Anyway, two days before I was shipping out, I’m in the barracks. Some guys were crying. It was sad, a depressing time. The CO who was the captain said, “Private Cooper?” I said to myself, ‘What have I done this time?’ So I said, ‘Sir, are you looking for me? Cooper?’
“Who is this damn band?” he asked. I said, ‘What do you mean?’ He said, “Who are you?” I said ‘I’m Private Cooper.’ He said, “This band sent a direct order and drafted you away from us. You’re going to that band.” In other words, going to that band is more important than going to Korea to fight? And I said, ‘Pardon the expression, sir, but don’t bullshit me.’ He said, “No. They’re sending a jeep for you as we speak.” Then a jeep pulled up and said, “Are you Private Cooper? We’re looking for Private Cooper. Get your gear; you’re outta here.”
I threw my stuff in the jeep.
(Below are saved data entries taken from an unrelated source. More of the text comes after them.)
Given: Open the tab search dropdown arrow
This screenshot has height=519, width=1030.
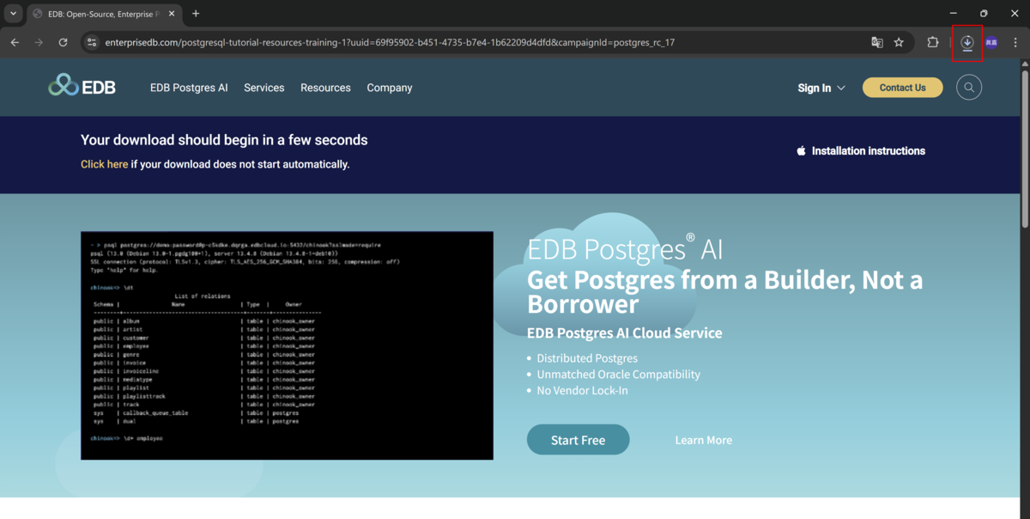Looking at the screenshot, I should point(13,14).
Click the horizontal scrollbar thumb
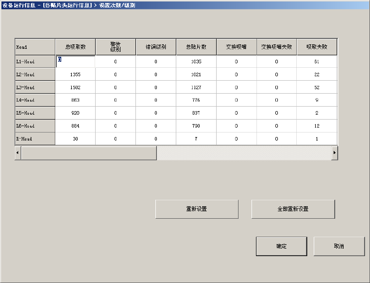 (89, 153)
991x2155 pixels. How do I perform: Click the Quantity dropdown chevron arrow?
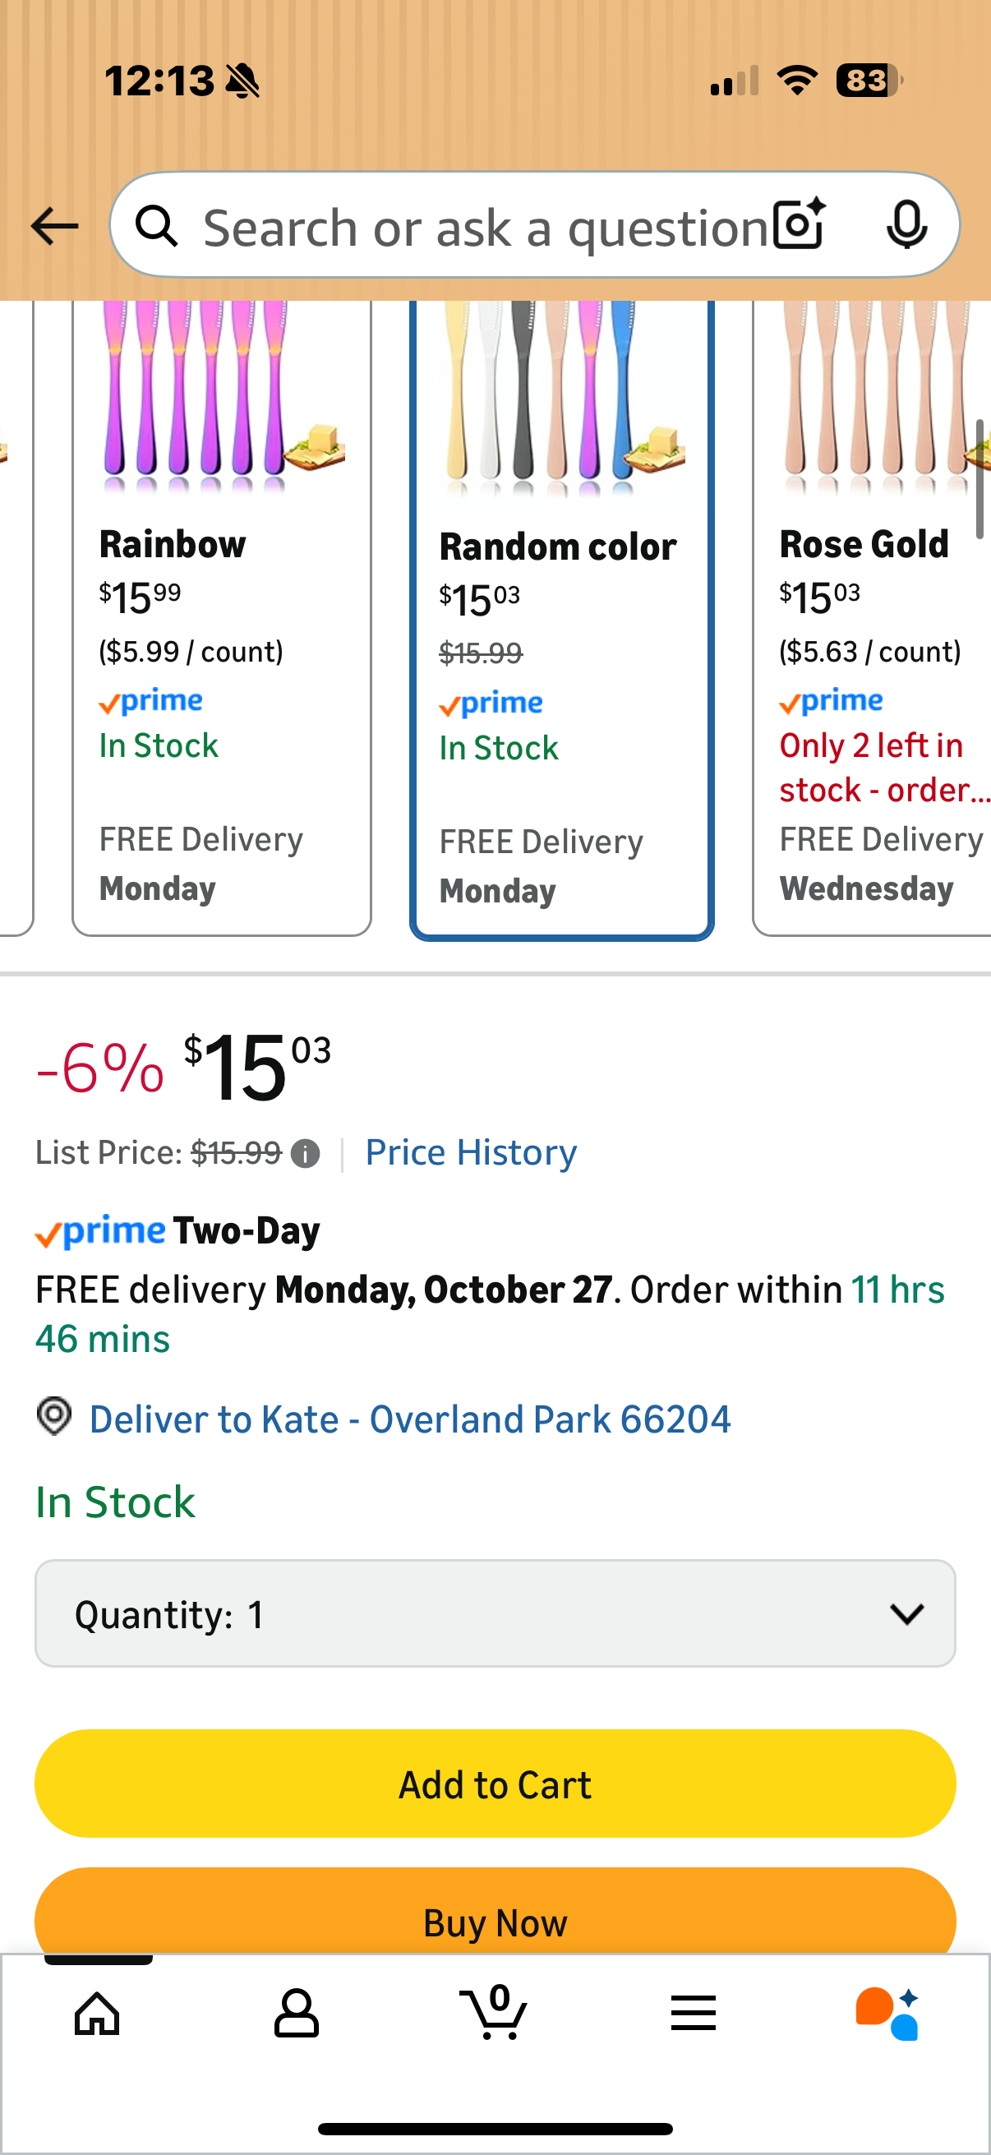907,1614
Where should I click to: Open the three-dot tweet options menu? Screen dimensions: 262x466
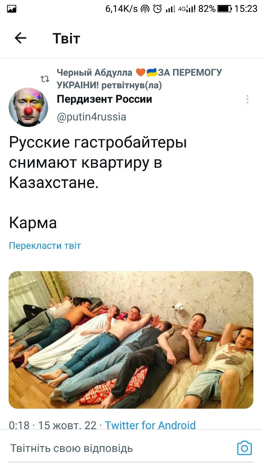coord(247,99)
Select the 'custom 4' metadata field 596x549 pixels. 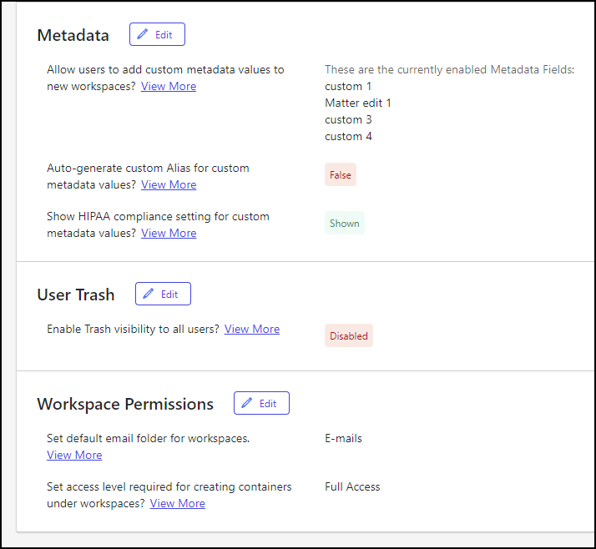348,136
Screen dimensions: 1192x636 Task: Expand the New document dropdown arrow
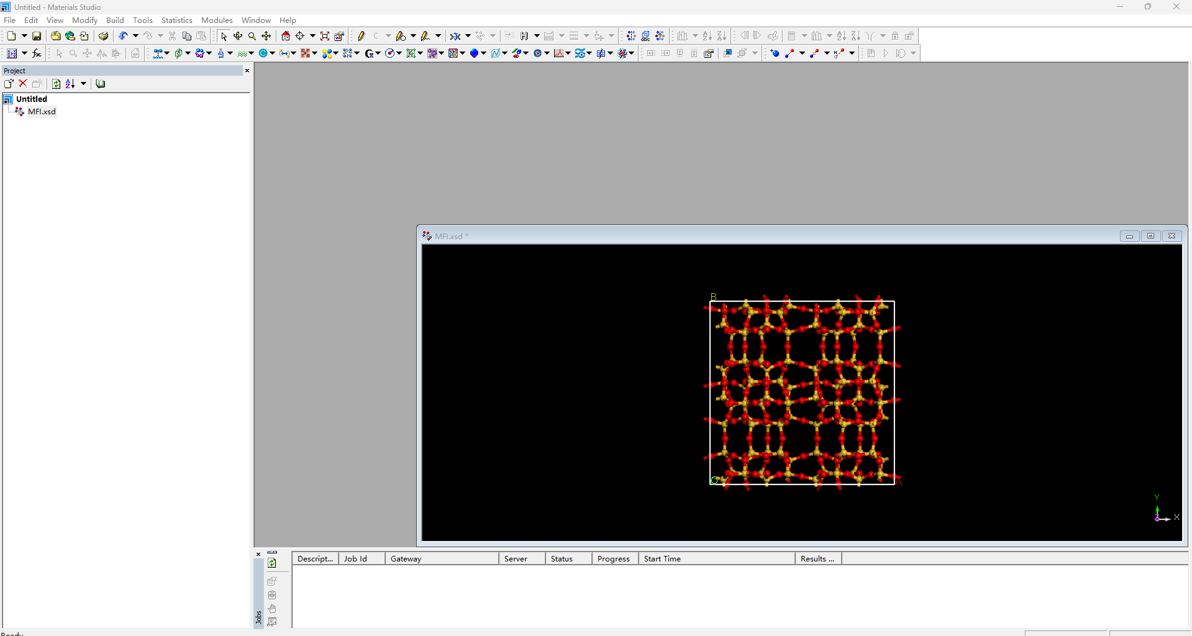[x=24, y=36]
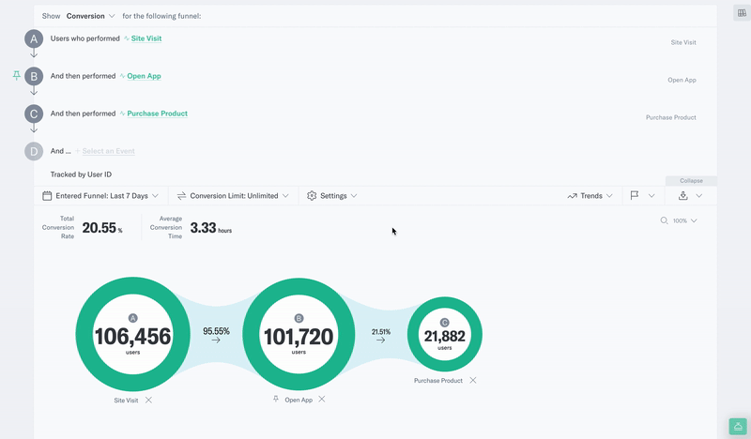Viewport: 751px width, 439px height.
Task: Click the Site Visit event link
Action: 146,38
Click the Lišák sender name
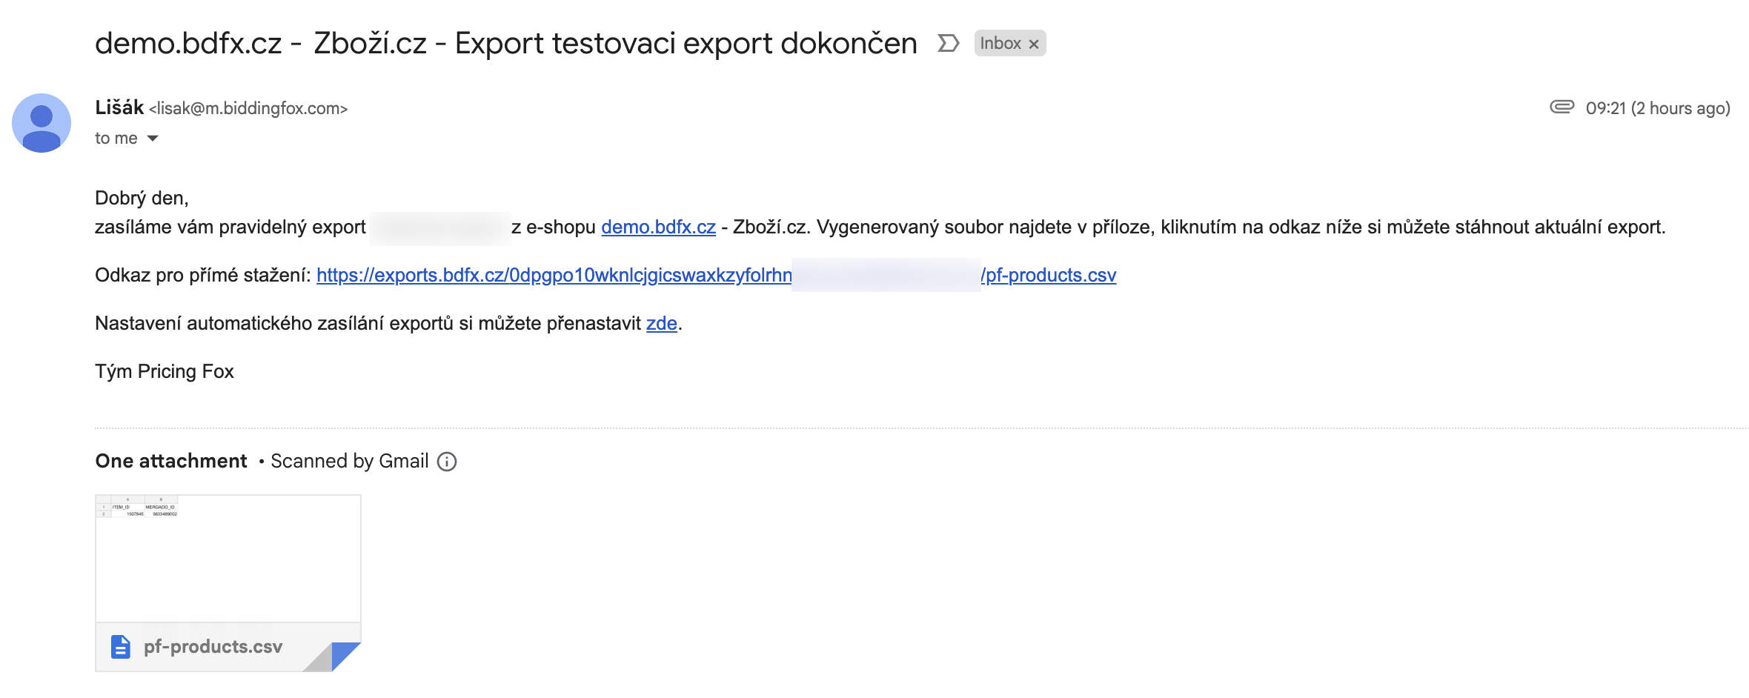The width and height of the screenshot is (1749, 698). tap(119, 106)
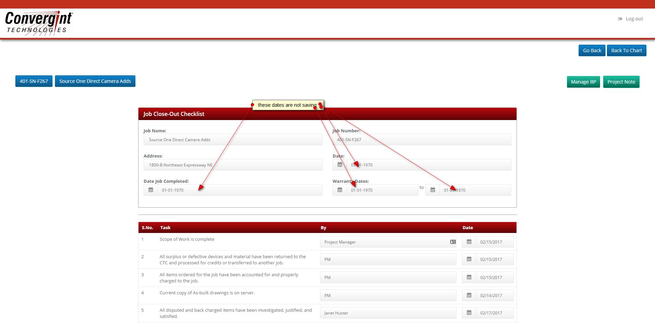Select the Source One Direct Camera Adds button
Viewport: 655px width, 324px height.
point(95,81)
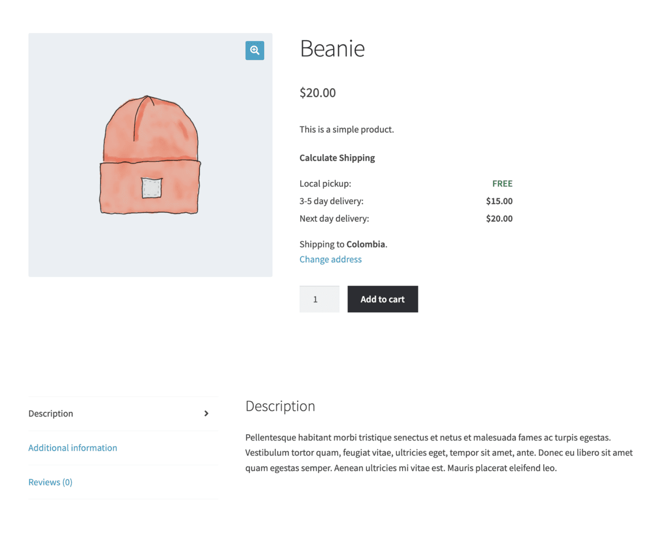Click the Description section heading
Screen dimensions: 663x550
280,405
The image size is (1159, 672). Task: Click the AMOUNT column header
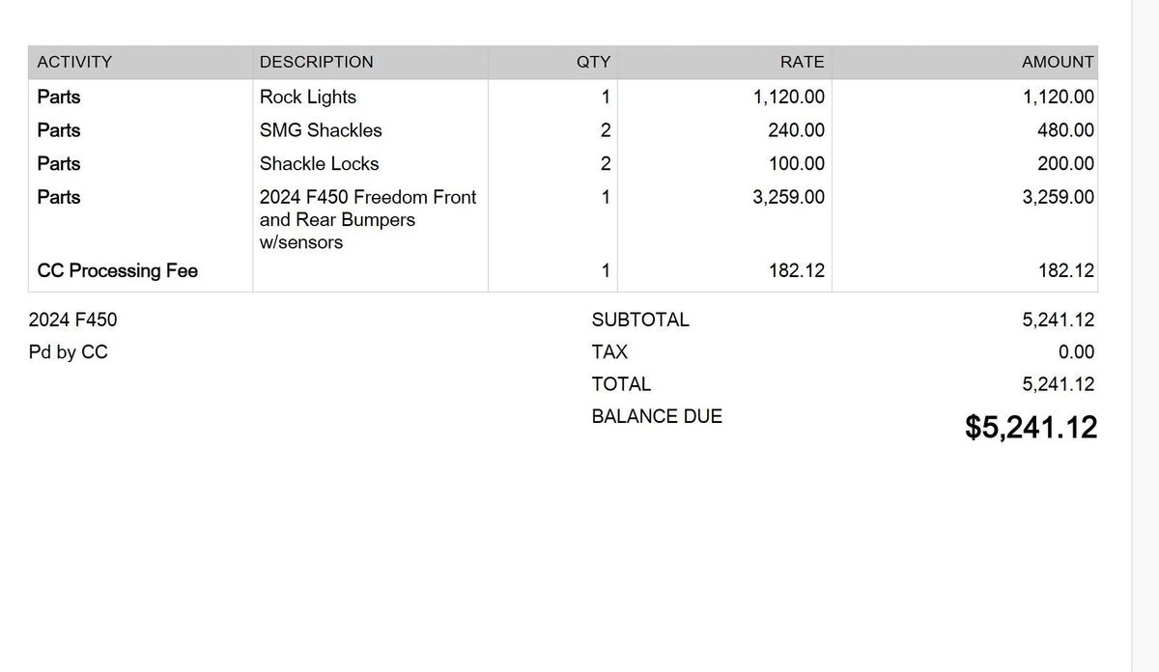coord(1058,62)
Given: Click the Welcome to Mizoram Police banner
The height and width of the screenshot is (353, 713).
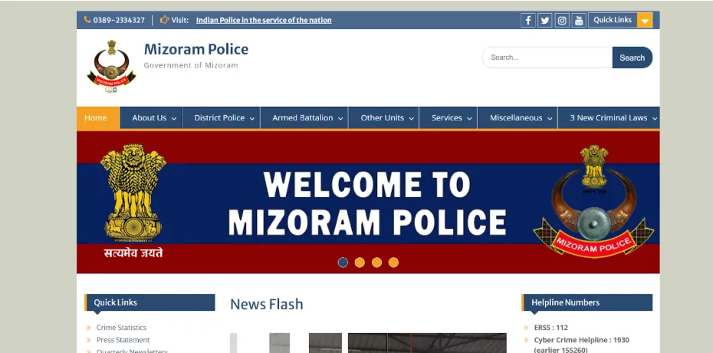Looking at the screenshot, I should point(368,201).
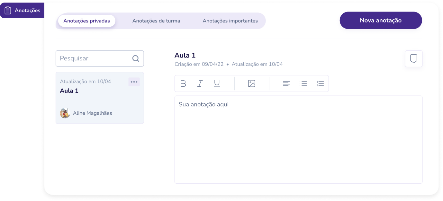Toggle bold formatting in the editor toolbar

(x=183, y=83)
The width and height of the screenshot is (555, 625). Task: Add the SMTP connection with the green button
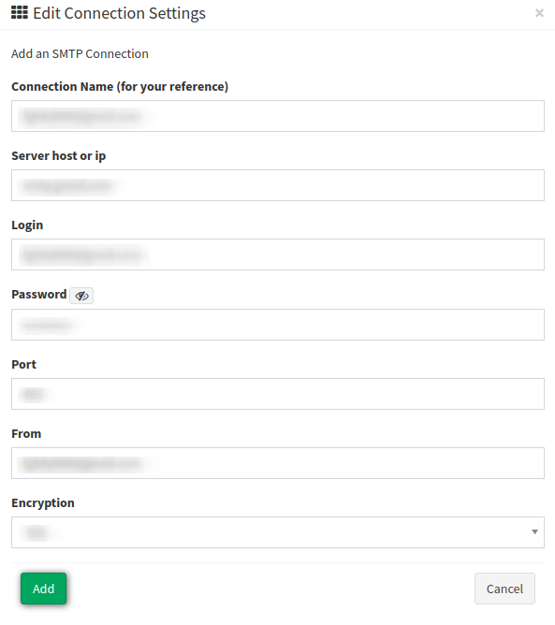[43, 589]
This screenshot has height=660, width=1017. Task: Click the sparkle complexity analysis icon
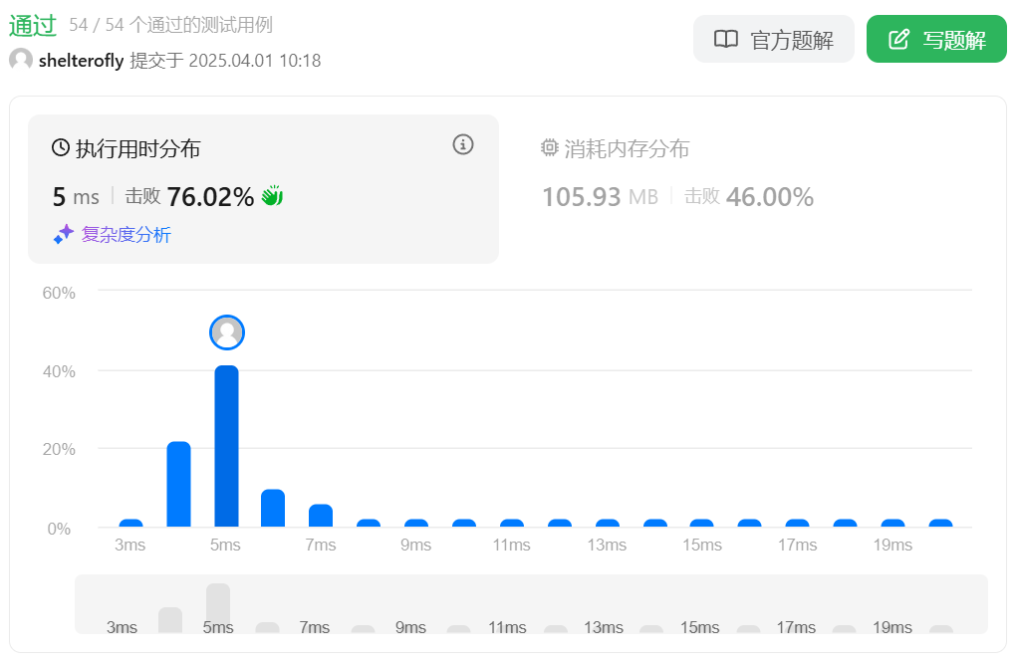coord(64,234)
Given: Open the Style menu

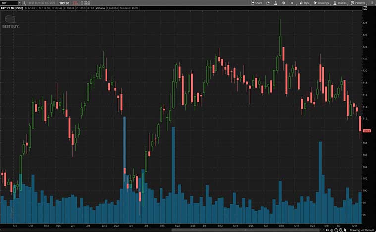Looking at the screenshot, I should (304, 3).
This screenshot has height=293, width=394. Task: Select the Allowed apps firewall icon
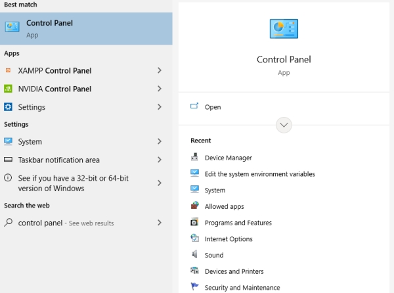point(194,206)
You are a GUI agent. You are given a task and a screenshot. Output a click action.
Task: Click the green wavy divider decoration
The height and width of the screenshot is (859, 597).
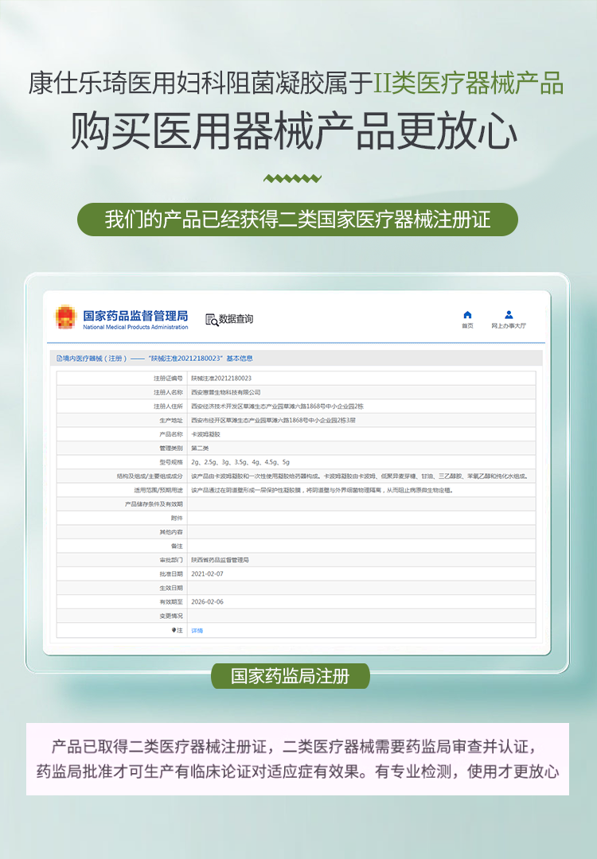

My buddies waving and I would never see them again. We went up to where the band lived, and we slept on mattresses. And they had two sheets and they were complaining that the sheets weren’t ironed.
On the same post, Fort Leonard Wood, Missouri, they had 20 or 40 square miles; four or five bands. It was a city out there. I got up to the band, and, oh boy, at the PX I saw women walking down the streets; I’d been in the jungle down there.
I used to work hard up there and then not in much time, about ten months, I was a Sergeant. I felt so impressive in the band and when the man gave me those stripes, I didn’t want it. I wanted to hang with those fellows. He said, “No, I’m giving you a direct order, I’m making you a Sergeant.”
They gave me an 18 piece band to be in charge of. I was booking one of my jobs. One of my duties was to book Friday night parties for the different outfits on the post. Where did they send me? To the 91st battalion where I came from! This time I had Sergeant stripes, got my own driver and Jeep and I go back down that hill and there was the same Sergeant that kicked me out and told me I would never be nothing, I walked in and said ‘Request command to see me.’
“Oh yes sir, go back in.” I went into the office. “Close the door, son.” He pulled his liquor out and said, “You drink son, don’t you?” We drank and we had this party and all these girls came from St. Louis and talked about the band and after we finished business we talked about anything; telling jokes and everything. Then he said, “Don’t I know you from somewhere?”
In the Army days they called me Boogie Red. I don’t know what that was about but that was my nickname. I said ‘You remember Boogie Red?’ He said, “You used to be down here?” ‘I told you all the time I was a musician,’ I said.
I keep thinking about those Army experiences and I think the angels are watching out for me.